_TASK BRIEF_
Copy out the material below line for line, without changing anything.

[start of EXERCISE INPUT]

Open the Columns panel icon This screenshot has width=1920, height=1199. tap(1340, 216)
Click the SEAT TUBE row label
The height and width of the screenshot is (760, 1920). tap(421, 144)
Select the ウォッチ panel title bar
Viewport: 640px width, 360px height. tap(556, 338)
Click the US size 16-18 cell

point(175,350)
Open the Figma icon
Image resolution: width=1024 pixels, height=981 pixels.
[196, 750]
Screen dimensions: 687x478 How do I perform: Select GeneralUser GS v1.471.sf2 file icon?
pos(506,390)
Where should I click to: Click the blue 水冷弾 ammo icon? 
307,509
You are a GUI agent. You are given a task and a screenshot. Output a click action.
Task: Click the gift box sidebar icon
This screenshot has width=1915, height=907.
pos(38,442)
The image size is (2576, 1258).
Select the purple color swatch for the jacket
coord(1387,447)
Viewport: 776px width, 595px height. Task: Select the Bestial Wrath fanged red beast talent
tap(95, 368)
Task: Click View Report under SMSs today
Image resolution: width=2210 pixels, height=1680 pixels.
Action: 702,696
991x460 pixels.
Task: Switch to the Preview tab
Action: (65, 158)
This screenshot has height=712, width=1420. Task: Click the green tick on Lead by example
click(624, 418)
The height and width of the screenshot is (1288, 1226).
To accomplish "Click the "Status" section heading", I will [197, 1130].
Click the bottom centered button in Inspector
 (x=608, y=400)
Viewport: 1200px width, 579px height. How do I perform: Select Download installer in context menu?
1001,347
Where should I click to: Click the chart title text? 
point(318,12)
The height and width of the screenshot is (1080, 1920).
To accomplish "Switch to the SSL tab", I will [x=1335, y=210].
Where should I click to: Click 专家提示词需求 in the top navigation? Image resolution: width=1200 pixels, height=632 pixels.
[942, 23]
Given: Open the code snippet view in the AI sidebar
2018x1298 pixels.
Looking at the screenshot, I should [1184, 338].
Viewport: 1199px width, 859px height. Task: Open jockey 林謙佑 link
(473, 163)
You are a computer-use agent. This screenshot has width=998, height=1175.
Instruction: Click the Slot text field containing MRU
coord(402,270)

[end of EXERCISE INPUT]

_THE ANSWER_
Open the Columns panel icon This screenshot has width=1920, height=1199. tap(1340, 216)
Click the SEAT TUBE row label
The height and width of the screenshot is (760, 1920). tap(421, 144)
Select the ウォッチ panel title bar
Viewport: 640px width, 360px height. tap(556, 338)
Click the US size 16-18 cell

point(175,350)
Open the Figma icon
Image resolution: width=1024 pixels, height=981 pixels.
[196, 750]
Screen dimensions: 687x478 How do I perform: Select GeneralUser GS v1.471.sf2 file icon?
pos(506,390)
Where should I click to: Click the blue 水冷弾 ammo icon? 
307,509
You are a GUI agent. You are given a task and a screenshot. Output a click action.
Task: Click the gift box sidebar icon
This screenshot has width=1915, height=907.
pos(38,442)
The image size is (2576, 1258).
Select the purple color swatch for the jacket
coord(1387,447)
Viewport: 776px width, 595px height. Task: Select the Bestial Wrath fanged red beast talent
tap(95, 368)
Task: Click View Report under SMSs today
Image resolution: width=2210 pixels, height=1680 pixels.
Action: 702,696
991x460 pixels.
Task: Switch to the Preview tab
Action: (65, 158)
This screenshot has height=712, width=1420. Task: Click the green tick on Lead by example
click(624, 418)
The height and width of the screenshot is (1288, 1226).
To accomplish "Click the "Status" section heading", I will [197, 1130].
Click the bottom centered button in Inspector
 (x=608, y=400)
Viewport: 1200px width, 579px height. How do I perform: Select Download installer in context menu?
1001,347
Where should I click to: Click the chart title text? 
point(318,12)
The height and width of the screenshot is (1080, 1920).
To accomplish "Switch to the SSL tab", I will [x=1335, y=210].
Where should I click to: Click 专家提示词需求 in the top navigation? Image resolution: width=1200 pixels, height=632 pixels.
[942, 23]
Given: Open the code snippet view in the AI sidebar
2018x1298 pixels.
Looking at the screenshot, I should [1184, 338].
Viewport: 1199px width, 859px height. Task: Open jockey 林謙佑 link
(473, 163)
You are a computer-use agent. This screenshot has width=998, height=1175.
Instruction: Click the Slot text field containing MRU
coord(402,270)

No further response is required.